Material for this exercise section start

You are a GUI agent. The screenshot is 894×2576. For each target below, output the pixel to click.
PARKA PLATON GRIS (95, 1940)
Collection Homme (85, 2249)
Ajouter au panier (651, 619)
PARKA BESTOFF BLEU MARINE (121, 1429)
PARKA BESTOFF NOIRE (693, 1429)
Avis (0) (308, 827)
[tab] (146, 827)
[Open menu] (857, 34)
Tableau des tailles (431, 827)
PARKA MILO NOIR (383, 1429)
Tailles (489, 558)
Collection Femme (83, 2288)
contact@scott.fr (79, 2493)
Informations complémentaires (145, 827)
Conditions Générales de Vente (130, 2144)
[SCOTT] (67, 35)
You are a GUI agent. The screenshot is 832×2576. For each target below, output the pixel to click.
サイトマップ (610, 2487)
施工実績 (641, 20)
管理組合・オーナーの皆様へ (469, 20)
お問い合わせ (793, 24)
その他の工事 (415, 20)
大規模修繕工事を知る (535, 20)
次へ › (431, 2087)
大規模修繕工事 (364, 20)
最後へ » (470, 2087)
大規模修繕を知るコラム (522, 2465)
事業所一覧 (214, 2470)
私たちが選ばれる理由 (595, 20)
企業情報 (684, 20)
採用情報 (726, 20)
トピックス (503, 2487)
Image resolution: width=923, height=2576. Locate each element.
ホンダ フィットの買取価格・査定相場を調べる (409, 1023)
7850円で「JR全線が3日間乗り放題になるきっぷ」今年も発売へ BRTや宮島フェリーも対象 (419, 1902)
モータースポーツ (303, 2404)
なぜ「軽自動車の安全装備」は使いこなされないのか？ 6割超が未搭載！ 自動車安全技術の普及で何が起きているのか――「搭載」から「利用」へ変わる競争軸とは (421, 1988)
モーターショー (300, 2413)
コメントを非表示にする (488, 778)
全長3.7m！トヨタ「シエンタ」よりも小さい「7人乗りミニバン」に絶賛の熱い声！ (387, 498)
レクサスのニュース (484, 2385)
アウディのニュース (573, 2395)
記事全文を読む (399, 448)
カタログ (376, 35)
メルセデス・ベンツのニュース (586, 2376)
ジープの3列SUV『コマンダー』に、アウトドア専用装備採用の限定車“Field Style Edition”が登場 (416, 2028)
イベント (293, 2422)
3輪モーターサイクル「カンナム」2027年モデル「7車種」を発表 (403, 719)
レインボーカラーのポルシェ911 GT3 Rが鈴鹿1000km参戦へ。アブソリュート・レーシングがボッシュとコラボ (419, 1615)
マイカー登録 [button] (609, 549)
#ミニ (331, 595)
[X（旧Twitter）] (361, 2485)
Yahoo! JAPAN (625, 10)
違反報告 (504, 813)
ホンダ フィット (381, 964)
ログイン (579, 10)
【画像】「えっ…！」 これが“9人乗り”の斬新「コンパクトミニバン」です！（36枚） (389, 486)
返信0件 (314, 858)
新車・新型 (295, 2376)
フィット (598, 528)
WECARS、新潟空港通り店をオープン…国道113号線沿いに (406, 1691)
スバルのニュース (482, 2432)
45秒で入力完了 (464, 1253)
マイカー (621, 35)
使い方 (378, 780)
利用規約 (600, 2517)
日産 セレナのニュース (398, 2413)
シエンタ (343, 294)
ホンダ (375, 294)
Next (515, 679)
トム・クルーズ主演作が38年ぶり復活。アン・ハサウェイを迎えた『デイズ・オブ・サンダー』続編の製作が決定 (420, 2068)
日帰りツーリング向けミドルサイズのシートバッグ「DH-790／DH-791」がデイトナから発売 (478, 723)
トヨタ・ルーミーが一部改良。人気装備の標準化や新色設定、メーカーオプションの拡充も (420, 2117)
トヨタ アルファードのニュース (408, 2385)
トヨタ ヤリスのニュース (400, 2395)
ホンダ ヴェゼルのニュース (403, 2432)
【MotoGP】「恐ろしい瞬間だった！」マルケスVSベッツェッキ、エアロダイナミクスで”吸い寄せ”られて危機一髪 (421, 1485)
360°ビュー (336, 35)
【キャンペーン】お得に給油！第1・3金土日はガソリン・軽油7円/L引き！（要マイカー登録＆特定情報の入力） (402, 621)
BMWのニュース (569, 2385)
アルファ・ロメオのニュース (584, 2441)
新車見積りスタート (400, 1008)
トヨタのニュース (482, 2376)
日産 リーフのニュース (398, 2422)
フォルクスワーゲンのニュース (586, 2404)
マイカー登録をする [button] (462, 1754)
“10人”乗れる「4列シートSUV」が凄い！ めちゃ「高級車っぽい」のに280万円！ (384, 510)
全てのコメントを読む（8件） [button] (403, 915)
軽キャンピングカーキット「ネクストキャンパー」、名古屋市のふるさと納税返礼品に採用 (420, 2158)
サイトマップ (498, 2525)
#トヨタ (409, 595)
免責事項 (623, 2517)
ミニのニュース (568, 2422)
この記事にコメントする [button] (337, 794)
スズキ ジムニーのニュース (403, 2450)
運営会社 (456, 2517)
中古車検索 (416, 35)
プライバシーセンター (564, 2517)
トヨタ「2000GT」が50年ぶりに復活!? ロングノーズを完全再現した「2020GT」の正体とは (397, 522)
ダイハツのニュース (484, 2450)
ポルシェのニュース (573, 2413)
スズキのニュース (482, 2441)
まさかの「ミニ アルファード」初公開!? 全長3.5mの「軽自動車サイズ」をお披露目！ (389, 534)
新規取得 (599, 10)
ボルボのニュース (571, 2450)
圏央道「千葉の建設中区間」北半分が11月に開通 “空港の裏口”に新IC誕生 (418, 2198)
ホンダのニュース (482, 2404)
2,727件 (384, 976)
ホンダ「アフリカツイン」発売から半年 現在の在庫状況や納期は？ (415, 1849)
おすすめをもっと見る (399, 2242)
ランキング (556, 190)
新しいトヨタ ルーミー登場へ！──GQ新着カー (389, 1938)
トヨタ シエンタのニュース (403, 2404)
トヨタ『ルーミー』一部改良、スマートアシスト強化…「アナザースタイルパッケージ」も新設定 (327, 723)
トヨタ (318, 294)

Material for this exercise section end

- _Your objective_:
The records above must be printed again in full, exactly as written.

- _Answer box_:
You are a GUI agent. The screenshot is 894×2576. For each target below, output the pixel to click.
PARKA PLATON GRIS (95, 1940)
Collection Homme (85, 2249)
Ajouter au panier (651, 619)
PARKA BESTOFF BLEU MARINE (121, 1429)
PARKA BESTOFF NOIRE (693, 1429)
Avis (0) (308, 827)
[tab] (146, 827)
[Open menu] (857, 34)
Tableau des tailles (431, 827)
PARKA MILO NOIR (383, 1429)
Tailles (489, 558)
Collection Femme (83, 2288)
contact@scott.fr (79, 2493)
Informations complémentaires (145, 827)
Conditions Générales de Vente (130, 2144)
[SCOTT] (67, 35)
You are a GUI agent. The screenshot is 832×2576. For each target below, output the pixel to click.
サイトマップ (610, 2487)
施工実績 (641, 20)
管理組合・オーナーの皆様へ (469, 20)
お問い合わせ (793, 24)
その他の工事 (415, 20)
大規模修繕工事を知る (535, 20)
次へ › (431, 2087)
大規模修繕工事 (364, 20)
最後へ » (470, 2087)
大規模修繕を知るコラム (522, 2465)
事業所一覧 (214, 2470)
私たちが選ばれる理由 (595, 20)
企業情報 (684, 20)
採用情報 (726, 20)
トピックス (503, 2487)
Image resolution: width=923, height=2576. Locate each element.
ホンダ フィットの買取価格・査定相場を調べる (409, 1023)
7850円で「JR全線が3日間乗り放題になるきっぷ」今年も発売へ BRTや宮島フェリーも対象 (419, 1902)
モータースポーツ (303, 2404)
なぜ「軽自動車の安全装備」は使いこなされないのか？ 6割超が未搭載！ 自動車安全技術の普及で何が起きているのか――「搭載」から「利用」へ変わる競争軸とは (421, 1988)
モーターショー (300, 2413)
コメントを非表示にする (488, 778)
全長3.7m！トヨタ「シエンタ」よりも小さい「7人乗りミニバン」に絶賛の熱い声！ (387, 498)
レクサスのニュース (484, 2385)
アウディのニュース (573, 2395)
記事全文を読む (399, 448)
カタログ (376, 35)
メルセデス・ベンツのニュース (586, 2376)
ジープの3列SUV『コマンダー』に、アウトドア専用装備採用の限定車“Field Style Edition”が登場 (416, 2028)
イベント (293, 2422)
3輪モーターサイクル「カンナム」2027年モデル「7車種」を発表 (403, 719)
レインボーカラーのポルシェ911 GT3 Rが鈴鹿1000km参戦へ。アブソリュート・レーシングがボッシュとコラボ (419, 1615)
マイカー登録 [button] (609, 549)
#ミニ (331, 595)
[X（旧Twitter）] (361, 2485)
Yahoo! JAPAN (625, 10)
違反報告 (504, 813)
ホンダ フィット (381, 964)
ログイン (579, 10)
【画像】「えっ…！」 これが“9人乗り”の斬新「コンパクトミニバン」です！（36枚） (389, 486)
返信0件 (314, 858)
新車・新型 (295, 2376)
フィット (598, 528)
WECARS、新潟空港通り店をオープン…国道113号線沿いに (406, 1691)
スバルのニュース (482, 2432)
45秒で入力完了 (464, 1253)
マイカー (621, 35)
使い方 (378, 780)
利用規約 (600, 2517)
日産 セレナのニュース (398, 2413)
シエンタ (343, 294)
ホンダ (375, 294)
Next (515, 679)
トム・クルーズ主演作が38年ぶり復活。アン・ハサウェイを迎えた『デイズ・オブ・サンダー』続編の製作が決定 (420, 2068)
日帰りツーリング向けミドルサイズのシートバッグ「DH-790／DH-791」がデイトナから発売 (478, 723)
トヨタ・ルーミーが一部改良。人気装備の標準化や新色設定、メーカーオプションの拡充も (420, 2117)
トヨタ アルファードのニュース (408, 2385)
トヨタ ヤリスのニュース (400, 2395)
ホンダ ヴェゼルのニュース (403, 2432)
【MotoGP】「恐ろしい瞬間だった！」マルケスVSベッツェッキ、エアロダイナミクスで”吸い寄せ”られて危機一髪 (421, 1485)
360°ビュー (336, 35)
【キャンペーン】お得に給油！第1・3金土日はガソリン・軽油7円/L引き！（要マイカー登録＆特定情報の入力） (402, 621)
BMWのニュース (569, 2385)
アルファ・ロメオのニュース (584, 2441)
新車見積りスタート (400, 1008)
トヨタのニュース (482, 2376)
日産 リーフのニュース (398, 2422)
フォルクスワーゲンのニュース (586, 2404)
マイカー登録をする [button] (462, 1754)
“10人”乗れる「4列シートSUV」が凄い！ めちゃ「高級車っぽい」のに280万円！ (384, 510)
全てのコメントを読む（8件） [button] (403, 915)
軽キャンピングカーキット「ネクストキャンパー」、名古屋市のふるさと納税返礼品に採用 (420, 2158)
サイトマップ (498, 2525)
#トヨタ (409, 595)
免責事項 (623, 2517)
ミニのニュース (568, 2422)
この記事にコメントする [button] (337, 794)
スズキ ジムニーのニュース (403, 2450)
運営会社 (456, 2517)
中古車検索 (416, 35)
プライバシーセンター (564, 2517)
トヨタ「2000GT」が50年ぶりに復活!? ロングノーズを完全再現した「2020GT」の正体とは (397, 522)
ダイハツのニュース (484, 2450)
ポルシェのニュース (573, 2413)
スズキのニュース (482, 2441)
まさかの「ミニ アルファード」初公開!? 全長3.5mの「軽自動車サイズ」をお披露目！ (389, 534)
新規取得 (599, 10)
ボルボのニュース (571, 2450)
圏央道「千葉の建設中区間」北半分が11月に開通 “空港の裏口”に新IC誕生 (418, 2198)
ホンダのニュース (482, 2404)
2,727件 (384, 976)
ホンダ「アフリカツイン」発売から半年 現在の在庫状況や納期は？ (415, 1849)
おすすめをもっと見る (399, 2242)
ランキング (556, 190)
新しいトヨタ ルーミー登場へ！──GQ新着カー (389, 1938)
トヨタ シエンタのニュース (403, 2404)
トヨタ『ルーミー』一部改良、スマートアシスト強化…「アナザースタイルパッケージ」も新設定 (327, 723)
トヨタ (318, 294)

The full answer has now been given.